■キッド (1921)エドナが仲裁に現れる。「人もし汝の右の頬を打たば左をも向けよ」と諭された兄貴、チャーリーに左の頬を差し出す。そんな騒ぎのあとで、キッドが病気であることが判明する。駆けつけた医師に「君がこの子の父親かね?」と訊かれ、チャーリーは例の手紙を見せる。「しかるべき処置を取ろう」と医師。
■キッド The Kid (1921)
監督:チャールズ・チャップリン
出演:チャールズ・チャップリン、エドナ・パーヴィアンス、ジャッキー・クーガン、カール・ミラー
■チャールズ・チャップリン Charles Chaplin1889年、ロンドンで生まれる。本名チャールズ・スペンサー・チャップリン・ジュニア。父チャールズと母ハンナ・ヒルは、ともにミュージックホールの芸人であった。5歳のとき、母が舞台を病欠したために初舞台を踏む。間もなく、父は飲酒が原因で急逝。母は貧困のために発狂し、病院へ収容される。チャールズ・ジュニアは、4歳上の異父兄シドニーとともに孤児院を転々とする。1908年、兄が所属していたフレード・カーノ一座に入座する。このときの座員には、のちにローレル&ハーディのコンビで有名になるスタン・ローレルもいた。
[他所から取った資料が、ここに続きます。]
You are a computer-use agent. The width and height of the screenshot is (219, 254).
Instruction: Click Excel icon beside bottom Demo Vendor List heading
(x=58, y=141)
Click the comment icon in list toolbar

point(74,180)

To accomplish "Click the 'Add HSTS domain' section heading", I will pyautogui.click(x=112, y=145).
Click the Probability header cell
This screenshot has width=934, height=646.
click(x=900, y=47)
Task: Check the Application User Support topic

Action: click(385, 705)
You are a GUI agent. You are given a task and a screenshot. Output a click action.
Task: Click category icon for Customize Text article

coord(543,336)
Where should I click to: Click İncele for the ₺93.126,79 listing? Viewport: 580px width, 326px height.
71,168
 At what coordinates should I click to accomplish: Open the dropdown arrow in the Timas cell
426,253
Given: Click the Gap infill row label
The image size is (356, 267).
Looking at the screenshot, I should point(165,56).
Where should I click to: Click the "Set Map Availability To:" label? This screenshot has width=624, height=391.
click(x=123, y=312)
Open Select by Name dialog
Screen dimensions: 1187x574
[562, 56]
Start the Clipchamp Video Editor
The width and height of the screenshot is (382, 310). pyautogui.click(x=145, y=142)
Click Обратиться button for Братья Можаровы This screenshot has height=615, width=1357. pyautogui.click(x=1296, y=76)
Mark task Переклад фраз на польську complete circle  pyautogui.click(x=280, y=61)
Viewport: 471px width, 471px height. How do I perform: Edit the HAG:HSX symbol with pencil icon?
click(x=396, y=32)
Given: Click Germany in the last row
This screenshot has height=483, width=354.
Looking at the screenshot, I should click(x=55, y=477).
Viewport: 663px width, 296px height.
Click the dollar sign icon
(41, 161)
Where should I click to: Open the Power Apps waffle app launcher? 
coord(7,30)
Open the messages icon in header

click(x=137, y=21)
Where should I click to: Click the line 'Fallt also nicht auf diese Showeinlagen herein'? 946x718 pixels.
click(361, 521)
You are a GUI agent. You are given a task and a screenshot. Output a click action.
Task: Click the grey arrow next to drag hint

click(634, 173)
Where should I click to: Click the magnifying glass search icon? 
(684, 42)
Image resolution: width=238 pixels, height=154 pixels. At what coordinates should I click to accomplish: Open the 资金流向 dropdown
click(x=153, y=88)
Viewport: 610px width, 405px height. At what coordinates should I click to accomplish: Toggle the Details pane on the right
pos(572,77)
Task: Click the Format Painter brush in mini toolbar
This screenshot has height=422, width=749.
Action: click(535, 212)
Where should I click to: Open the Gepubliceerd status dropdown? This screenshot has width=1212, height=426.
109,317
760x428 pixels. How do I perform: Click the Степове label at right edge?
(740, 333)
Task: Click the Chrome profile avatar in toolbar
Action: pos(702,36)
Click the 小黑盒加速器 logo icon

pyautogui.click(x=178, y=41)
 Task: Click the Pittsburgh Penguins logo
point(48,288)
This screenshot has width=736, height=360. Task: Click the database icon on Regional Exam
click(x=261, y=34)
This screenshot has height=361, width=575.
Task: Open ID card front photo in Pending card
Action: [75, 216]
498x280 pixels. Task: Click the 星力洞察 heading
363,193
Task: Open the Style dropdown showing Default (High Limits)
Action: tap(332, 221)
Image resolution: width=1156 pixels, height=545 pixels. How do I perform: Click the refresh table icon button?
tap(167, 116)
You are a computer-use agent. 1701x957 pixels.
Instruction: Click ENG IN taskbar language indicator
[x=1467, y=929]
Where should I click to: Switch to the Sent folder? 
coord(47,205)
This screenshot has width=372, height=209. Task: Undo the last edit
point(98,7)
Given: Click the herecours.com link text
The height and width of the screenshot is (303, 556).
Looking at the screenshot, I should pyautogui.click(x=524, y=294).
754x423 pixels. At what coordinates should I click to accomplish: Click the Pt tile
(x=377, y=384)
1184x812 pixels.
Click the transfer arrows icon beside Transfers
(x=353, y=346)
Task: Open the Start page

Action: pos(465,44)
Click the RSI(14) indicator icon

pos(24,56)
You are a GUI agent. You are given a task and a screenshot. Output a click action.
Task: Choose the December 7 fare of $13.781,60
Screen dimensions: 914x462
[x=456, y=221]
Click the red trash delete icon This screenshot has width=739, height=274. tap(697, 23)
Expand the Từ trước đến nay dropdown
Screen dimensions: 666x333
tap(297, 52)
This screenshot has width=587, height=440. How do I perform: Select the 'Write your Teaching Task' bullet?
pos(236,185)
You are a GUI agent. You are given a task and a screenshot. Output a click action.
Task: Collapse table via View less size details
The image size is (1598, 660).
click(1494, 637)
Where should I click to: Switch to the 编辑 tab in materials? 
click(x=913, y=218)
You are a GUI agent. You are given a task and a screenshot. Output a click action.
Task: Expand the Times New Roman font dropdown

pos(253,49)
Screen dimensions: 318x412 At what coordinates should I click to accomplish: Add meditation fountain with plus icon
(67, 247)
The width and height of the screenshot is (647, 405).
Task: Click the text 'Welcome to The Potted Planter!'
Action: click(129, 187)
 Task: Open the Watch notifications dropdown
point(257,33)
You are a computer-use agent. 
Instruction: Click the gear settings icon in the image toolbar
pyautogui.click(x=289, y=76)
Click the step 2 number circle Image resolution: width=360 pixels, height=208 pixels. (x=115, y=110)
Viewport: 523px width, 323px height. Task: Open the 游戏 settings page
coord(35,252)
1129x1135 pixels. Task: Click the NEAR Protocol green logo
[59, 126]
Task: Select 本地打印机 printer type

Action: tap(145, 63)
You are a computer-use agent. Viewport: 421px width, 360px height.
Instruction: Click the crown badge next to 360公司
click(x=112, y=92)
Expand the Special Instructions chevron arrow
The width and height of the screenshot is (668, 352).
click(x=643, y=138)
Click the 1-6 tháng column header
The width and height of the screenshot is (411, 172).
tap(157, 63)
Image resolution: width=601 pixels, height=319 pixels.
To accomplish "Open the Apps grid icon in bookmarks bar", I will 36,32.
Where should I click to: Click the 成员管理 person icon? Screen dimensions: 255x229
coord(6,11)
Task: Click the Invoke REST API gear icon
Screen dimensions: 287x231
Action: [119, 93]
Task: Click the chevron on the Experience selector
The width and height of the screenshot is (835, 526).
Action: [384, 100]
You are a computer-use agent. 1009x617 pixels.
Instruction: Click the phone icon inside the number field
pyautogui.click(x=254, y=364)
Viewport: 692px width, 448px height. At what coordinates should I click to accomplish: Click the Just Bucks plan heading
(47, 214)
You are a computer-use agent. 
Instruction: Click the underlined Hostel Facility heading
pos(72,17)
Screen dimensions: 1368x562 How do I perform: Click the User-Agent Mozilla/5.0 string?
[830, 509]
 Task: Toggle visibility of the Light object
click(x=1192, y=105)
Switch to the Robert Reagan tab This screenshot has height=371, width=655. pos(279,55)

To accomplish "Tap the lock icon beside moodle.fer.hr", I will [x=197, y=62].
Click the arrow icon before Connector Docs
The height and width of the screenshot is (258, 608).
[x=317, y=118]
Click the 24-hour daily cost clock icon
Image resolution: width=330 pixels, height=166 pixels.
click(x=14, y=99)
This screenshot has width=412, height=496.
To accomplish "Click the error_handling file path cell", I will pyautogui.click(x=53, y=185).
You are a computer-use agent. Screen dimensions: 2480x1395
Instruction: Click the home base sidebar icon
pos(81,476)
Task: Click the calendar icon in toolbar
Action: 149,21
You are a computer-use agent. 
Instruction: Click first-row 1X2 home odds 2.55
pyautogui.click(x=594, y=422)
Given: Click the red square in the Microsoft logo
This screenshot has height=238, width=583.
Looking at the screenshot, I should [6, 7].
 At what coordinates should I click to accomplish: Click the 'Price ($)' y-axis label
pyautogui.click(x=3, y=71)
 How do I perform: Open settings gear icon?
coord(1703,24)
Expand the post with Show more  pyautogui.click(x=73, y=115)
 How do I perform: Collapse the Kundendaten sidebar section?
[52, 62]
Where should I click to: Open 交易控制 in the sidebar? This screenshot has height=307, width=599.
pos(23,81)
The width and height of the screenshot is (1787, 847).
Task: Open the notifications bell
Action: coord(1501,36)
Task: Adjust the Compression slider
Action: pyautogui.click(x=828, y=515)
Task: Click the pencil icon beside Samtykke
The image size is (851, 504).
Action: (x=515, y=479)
1910年、一座ともに渡米。アメリカ各地を巡演するうちに、その舞台がマック・セネットの目にとまり、1913年、キーストン社と契約を結ぶ。映画デビュー作は翌14年の「成功争ひ」 Making a Living。山高帽にチョビ髭、だぶだぶのズボンにドタ靴という、あのトレードマークともいえる扮装は同14年、2作目の「ヴェニスの子供自動車競走」 Kid Auto Race in Venice の撮影の際に、その場の思いつきで身に着けたものであった。1915年にはエッサネイ社、16年にはミューチュアル社、17年にはファースト・ナショナル社と移籍を繰り返しながらも数々の優れた短編映画を世に送り出し、人気は不動のものとなる。
1919年、ダグラス・フェアバンクス、メアリー・ピックフォード、D・W・グリフィスの3人の映画人とともにユナイテッド・アーティスツ社を設立〈写真)。これは大手映画会社の制約に縛られずに、自由に映画を製作し配給しようという、文字通り「芸術家連合」の理想を高く掲げた会社であった。 チャップリンは、ここで記念碑的シリアスドラマ「巴里の女性」 A Woman of Paris (1923)、そして最高傑作「黄金狂時代」 The Gold Rush (1925) を作り上げた。その後、現代社会を痛烈に風刺した「モダン・タイムス」 Modern Times (1936)、「独裁者」 The Great Dictator (1940)、「殺人狂時代」 Monsieur Verdoux (1947) を発表。いずれも映画史に残る名作となる。しかし、当時の米右派陣営からは快く迎えられず、しばしば「容共的である」との批判を受けた。そして、ついに 1952年、『ライムライト』 Limelight のプレミア上映のためにイギリスへと向かう船上で、非米活動調査委員会からの召喚命令を受け、やむを得ずアメリカへの再入国許可を返上、スイスへの移住を決める。晩年はレマン湖畔ヴェヴェーで、4人目の妻ウーナと子供たちに囲まれ悠々自適の生活を送っている。1977年、死去。